- [Task prompt]: All of the entries below are to be copied word for word.

- [Exercise input]:

= = = =

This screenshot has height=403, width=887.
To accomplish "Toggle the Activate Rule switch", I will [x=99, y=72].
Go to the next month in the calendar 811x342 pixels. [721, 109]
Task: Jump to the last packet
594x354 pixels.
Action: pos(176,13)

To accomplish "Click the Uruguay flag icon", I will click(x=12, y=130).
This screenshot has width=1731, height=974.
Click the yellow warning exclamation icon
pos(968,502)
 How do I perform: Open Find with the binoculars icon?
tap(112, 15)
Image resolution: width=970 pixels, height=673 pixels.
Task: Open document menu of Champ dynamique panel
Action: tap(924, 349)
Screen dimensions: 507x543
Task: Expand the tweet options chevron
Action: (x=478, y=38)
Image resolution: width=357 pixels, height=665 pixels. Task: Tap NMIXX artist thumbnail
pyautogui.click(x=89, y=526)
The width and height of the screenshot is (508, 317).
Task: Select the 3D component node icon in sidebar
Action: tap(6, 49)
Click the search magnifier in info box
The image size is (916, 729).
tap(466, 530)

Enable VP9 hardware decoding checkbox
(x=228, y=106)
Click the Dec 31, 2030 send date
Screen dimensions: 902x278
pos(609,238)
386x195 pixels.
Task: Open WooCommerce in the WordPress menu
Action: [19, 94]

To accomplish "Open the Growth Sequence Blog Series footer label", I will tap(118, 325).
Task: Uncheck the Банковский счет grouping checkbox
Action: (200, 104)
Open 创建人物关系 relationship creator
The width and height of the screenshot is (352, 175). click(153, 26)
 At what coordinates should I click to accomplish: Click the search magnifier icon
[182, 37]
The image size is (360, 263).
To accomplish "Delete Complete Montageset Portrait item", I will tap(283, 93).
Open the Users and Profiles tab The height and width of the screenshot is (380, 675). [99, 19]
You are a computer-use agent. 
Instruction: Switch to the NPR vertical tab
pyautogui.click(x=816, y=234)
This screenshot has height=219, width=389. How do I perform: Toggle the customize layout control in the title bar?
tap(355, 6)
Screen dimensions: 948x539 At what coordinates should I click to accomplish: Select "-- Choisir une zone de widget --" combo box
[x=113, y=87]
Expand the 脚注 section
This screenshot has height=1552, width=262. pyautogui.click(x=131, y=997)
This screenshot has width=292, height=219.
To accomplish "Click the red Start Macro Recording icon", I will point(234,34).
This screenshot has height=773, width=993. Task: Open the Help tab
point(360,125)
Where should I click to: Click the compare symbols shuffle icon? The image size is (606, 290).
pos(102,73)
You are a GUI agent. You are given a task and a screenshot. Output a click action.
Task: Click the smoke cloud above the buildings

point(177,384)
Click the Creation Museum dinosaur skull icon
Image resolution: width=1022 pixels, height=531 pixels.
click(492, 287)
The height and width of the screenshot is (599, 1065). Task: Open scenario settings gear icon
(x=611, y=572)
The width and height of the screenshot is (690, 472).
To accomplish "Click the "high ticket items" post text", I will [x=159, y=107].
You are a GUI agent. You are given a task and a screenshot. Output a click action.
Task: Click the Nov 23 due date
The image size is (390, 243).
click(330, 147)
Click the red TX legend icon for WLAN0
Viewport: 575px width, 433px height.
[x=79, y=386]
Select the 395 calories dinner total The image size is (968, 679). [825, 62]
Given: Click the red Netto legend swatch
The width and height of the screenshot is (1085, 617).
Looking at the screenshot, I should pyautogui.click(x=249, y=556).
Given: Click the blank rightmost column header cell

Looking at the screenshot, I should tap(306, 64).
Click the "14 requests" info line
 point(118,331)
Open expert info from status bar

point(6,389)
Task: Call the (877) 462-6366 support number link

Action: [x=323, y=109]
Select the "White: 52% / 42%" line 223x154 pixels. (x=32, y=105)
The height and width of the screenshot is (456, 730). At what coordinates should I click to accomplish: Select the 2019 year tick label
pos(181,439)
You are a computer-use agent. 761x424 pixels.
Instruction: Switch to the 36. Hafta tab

= = = =

- [Expected answer]:
This screenshot has height=403, width=887.
To accomplish "Toggle the Activate Rule switch", I will [x=99, y=72].
Go to the next month in the calendar 811x342 pixels. [721, 109]
Task: Jump to the last packet
594x354 pixels.
Action: pos(176,13)

To accomplish "Click the Uruguay flag icon", I will click(x=12, y=130).
This screenshot has width=1731, height=974.
Click the yellow warning exclamation icon
pos(968,502)
 How do I perform: Open Find with the binoculars icon?
tap(112, 15)
Image resolution: width=970 pixels, height=673 pixels.
Task: Open document menu of Champ dynamique panel
Action: tap(924, 349)
Screen dimensions: 507x543
Task: Expand the tweet options chevron
Action: (x=478, y=38)
Image resolution: width=357 pixels, height=665 pixels. Task: Tap NMIXX artist thumbnail
pyautogui.click(x=89, y=526)
The width and height of the screenshot is (508, 317).
Task: Select the 3D component node icon in sidebar
Action: tap(6, 49)
Click the search magnifier in info box
The image size is (916, 729).
tap(466, 530)

Enable VP9 hardware decoding checkbox
(x=228, y=106)
Click the Dec 31, 2030 send date
Screen dimensions: 902x278
pos(609,238)
386x195 pixels.
Task: Open WooCommerce in the WordPress menu
Action: [19, 94]

To accomplish "Open the Growth Sequence Blog Series footer label", I will tap(118, 325).
Task: Uncheck the Банковский счет grouping checkbox
Action: (200, 104)
Open 创建人物关系 relationship creator
The width and height of the screenshot is (352, 175). click(153, 26)
 At what coordinates should I click to accomplish: Click the search magnifier icon
[182, 37]
The image size is (360, 263).
To accomplish "Delete Complete Montageset Portrait item", I will tap(283, 93).
Open the Users and Profiles tab The height and width of the screenshot is (380, 675). [99, 19]
You are a computer-use agent. 
Instruction: Switch to the NPR vertical tab
pyautogui.click(x=816, y=234)
This screenshot has height=219, width=389. How do I perform: Toggle the customize layout control in the title bar?
tap(355, 6)
Screen dimensions: 948x539 At what coordinates should I click to accomplish: Select "-- Choisir une zone de widget --" combo box
[x=113, y=87]
Expand the 脚注 section
This screenshot has height=1552, width=262. pyautogui.click(x=131, y=997)
This screenshot has width=292, height=219.
To accomplish "Click the red Start Macro Recording icon", I will point(234,34).
This screenshot has height=773, width=993. Task: Open the Help tab
point(360,125)
Where should I click to: Click the compare symbols shuffle icon? The image size is (606, 290).
pos(102,73)
You are a GUI agent. You are given a task and a screenshot. Output a click action.
Task: Click the smoke cloud above the buildings

point(177,384)
Click the Creation Museum dinosaur skull icon
Image resolution: width=1022 pixels, height=531 pixels.
click(492, 287)
The height and width of the screenshot is (599, 1065). Task: Open scenario settings gear icon
(x=611, y=572)
The width and height of the screenshot is (690, 472).
To accomplish "Click the "high ticket items" post text", I will [x=159, y=107].
You are a GUI agent. You are given a task and a screenshot. Output a click action.
Task: Click the Nov 23 due date
The image size is (390, 243).
click(330, 147)
Click the red TX legend icon for WLAN0
Viewport: 575px width, 433px height.
[x=79, y=386]
Select the 395 calories dinner total The image size is (968, 679). [825, 62]
Given: Click the red Netto legend swatch
The width and height of the screenshot is (1085, 617).
Looking at the screenshot, I should pyautogui.click(x=249, y=556).
Given: Click the blank rightmost column header cell

Looking at the screenshot, I should tap(306, 64).
Click the "14 requests" info line
 point(118,331)
Open expert info from status bar

point(6,389)
Task: Call the (877) 462-6366 support number link

Action: [x=323, y=109]
Select the "White: 52% / 42%" line 223x154 pixels. (x=32, y=105)
The height and width of the screenshot is (456, 730). At what coordinates should I click to accomplish: Select the 2019 year tick label
pos(181,439)
You are a computer-use agent. 761x424 pixels.
Instruction: Switch to the 36. Hafta tab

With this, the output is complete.